You’ve spent approximately a decade of your time and energy. You’ve indebted yourself hundreds of thousands of dollars. It is finally time to fully enjoy the benefits of your sacrifice. Congratulations, you’ve made it! Unfortunately, there is just one final step, the employment contract. Unlike medical school and residency - where the terms are largely set - you get to be a participant in crafting what will be the terms of your employment. While you’ve dealt with stress before, in the hospital and being on call, this is a different sort of stress. You are used to everyone being on the same team, doing what is best for the patient. Now, it seems, you are in a situation which appears to assure conflict with other people. You are going to be negotiating over legalese words on pieces of paper, which will govern your relationship with your future employer for the next few years of your life. Luckily, this does not have to be that stressful of a situation; you just need to know what you want from this relationship.
One of the greatest concerns facing many physicians is that negotiations could potentially offend their prospective employer. It seems like you are really getting off on the wrong foot when you start a relationship with, what seems to some people – an argument. This is not an argument. While there are certainly ways to offend in the negotiation process, negotiating itself does not have to be an offensive proposition. In fact, it may be collaborative. Physicians come from different backgrounds with many different life experiences and life goals. As a result, different physicians are looking for different things out of their employment experience. One size does not fit all with physicians. However, a prospective employer cannot know what will best work for you, and them, if you do not have that conversation.

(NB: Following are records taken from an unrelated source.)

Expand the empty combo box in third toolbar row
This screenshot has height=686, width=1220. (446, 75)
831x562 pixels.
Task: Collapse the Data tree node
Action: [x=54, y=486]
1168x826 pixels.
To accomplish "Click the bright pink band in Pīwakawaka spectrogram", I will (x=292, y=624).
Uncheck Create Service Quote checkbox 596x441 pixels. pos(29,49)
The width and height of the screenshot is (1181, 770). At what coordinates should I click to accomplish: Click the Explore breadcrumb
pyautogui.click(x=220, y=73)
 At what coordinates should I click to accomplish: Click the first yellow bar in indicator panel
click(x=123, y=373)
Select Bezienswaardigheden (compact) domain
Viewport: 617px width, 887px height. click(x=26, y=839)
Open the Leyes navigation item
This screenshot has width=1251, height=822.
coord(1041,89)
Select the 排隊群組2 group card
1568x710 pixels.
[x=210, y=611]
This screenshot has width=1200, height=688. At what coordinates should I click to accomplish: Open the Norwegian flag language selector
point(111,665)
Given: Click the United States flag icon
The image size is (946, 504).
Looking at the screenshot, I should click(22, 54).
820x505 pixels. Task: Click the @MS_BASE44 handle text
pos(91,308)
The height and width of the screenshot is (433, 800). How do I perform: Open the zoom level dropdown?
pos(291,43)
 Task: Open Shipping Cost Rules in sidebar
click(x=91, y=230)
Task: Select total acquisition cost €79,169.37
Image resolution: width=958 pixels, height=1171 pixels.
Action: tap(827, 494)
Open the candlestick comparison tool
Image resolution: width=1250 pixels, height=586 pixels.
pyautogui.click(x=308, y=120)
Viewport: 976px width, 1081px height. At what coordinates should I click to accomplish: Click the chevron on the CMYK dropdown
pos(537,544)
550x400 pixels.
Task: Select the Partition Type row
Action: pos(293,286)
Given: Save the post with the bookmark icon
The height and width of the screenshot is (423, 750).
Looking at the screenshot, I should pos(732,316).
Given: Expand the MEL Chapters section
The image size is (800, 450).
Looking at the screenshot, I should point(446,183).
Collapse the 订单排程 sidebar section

The contract should be negotiable. If a potential employer is not willing to negotiate the contract, this unwillingness may indicate an inflexible employer. While such a discovery may be disheartening, this information is invaluable upfront – before the contract is signed – for ultimately determining which employer will be the best fit. The negotiation process will also allow your prospective employer to know what areas are not negotiable for you; what areas you are willing to make sacrifices; and what areas you expect greater benefits for those sacrifices. This contract will govern the relationship, it is important that everyone has a full understanding of what the full agreement entails before both parties sign.
While negotiating an employment agreement may appear stressful at first blush, it is an exciting time. All of your hard work is paying off and you are being treated as a peer. You are being given the opportunity to have a discussion with your future employer about the terms of your employment. This is an opportunity many people are not granted. It is important that you fully embrace this opportunity and help create the best terms that will be beneficial to you and the best terms which will create an excellent employment experience in the coming years.